═════ AVAILABLE RECORDS ═════
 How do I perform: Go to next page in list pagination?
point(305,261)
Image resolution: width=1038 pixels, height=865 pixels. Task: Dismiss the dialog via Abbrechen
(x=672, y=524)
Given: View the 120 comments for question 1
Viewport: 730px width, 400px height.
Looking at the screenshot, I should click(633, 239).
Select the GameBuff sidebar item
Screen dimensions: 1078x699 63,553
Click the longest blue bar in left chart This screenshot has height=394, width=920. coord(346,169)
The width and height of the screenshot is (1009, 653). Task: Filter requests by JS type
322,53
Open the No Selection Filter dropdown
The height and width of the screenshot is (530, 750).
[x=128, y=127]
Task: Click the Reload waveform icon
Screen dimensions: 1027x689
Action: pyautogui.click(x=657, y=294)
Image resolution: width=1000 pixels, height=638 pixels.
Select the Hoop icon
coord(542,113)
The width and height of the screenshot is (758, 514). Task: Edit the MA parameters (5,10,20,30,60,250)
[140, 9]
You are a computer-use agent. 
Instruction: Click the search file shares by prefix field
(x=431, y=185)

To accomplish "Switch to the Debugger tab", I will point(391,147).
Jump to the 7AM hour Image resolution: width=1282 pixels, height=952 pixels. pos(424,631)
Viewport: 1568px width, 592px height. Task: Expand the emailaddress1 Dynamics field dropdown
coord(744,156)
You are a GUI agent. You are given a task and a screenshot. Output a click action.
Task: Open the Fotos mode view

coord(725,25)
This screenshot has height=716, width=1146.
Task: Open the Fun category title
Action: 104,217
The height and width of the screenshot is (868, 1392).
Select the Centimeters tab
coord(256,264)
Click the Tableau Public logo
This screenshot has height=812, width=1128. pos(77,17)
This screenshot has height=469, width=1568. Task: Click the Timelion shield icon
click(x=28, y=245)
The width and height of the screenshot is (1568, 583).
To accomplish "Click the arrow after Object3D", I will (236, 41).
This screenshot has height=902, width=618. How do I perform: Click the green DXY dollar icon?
═════
• _ABOUT THIS EXERCISE_: Copy out every line from the one containing "Viewport: 1568px width, 592px" to the end of the material, both ends included.

• _EXERCISE RESPONSE_:
Viewport: 1568px width, 592px height. Task: Expand the emailaddress1 Dynamics field dropdown
coord(744,156)
You are a GUI agent. You are given a task and a screenshot. Output a click action.
Task: Open the Fotos mode view

coord(725,25)
This screenshot has height=716, width=1146.
Task: Open the Fun category title
Action: 104,217
The height and width of the screenshot is (868, 1392).
Select the Centimeters tab
coord(256,264)
Click the Tableau Public logo
This screenshot has height=812, width=1128. pos(77,17)
This screenshot has height=469, width=1568. Task: Click the Timelion shield icon
click(x=28, y=245)
The width and height of the screenshot is (1568, 583).
To accomplish "Click the arrow after Object3D", I will (236, 41).
This screenshot has height=902, width=618. How do I perform: Click the green DXY dollar icon?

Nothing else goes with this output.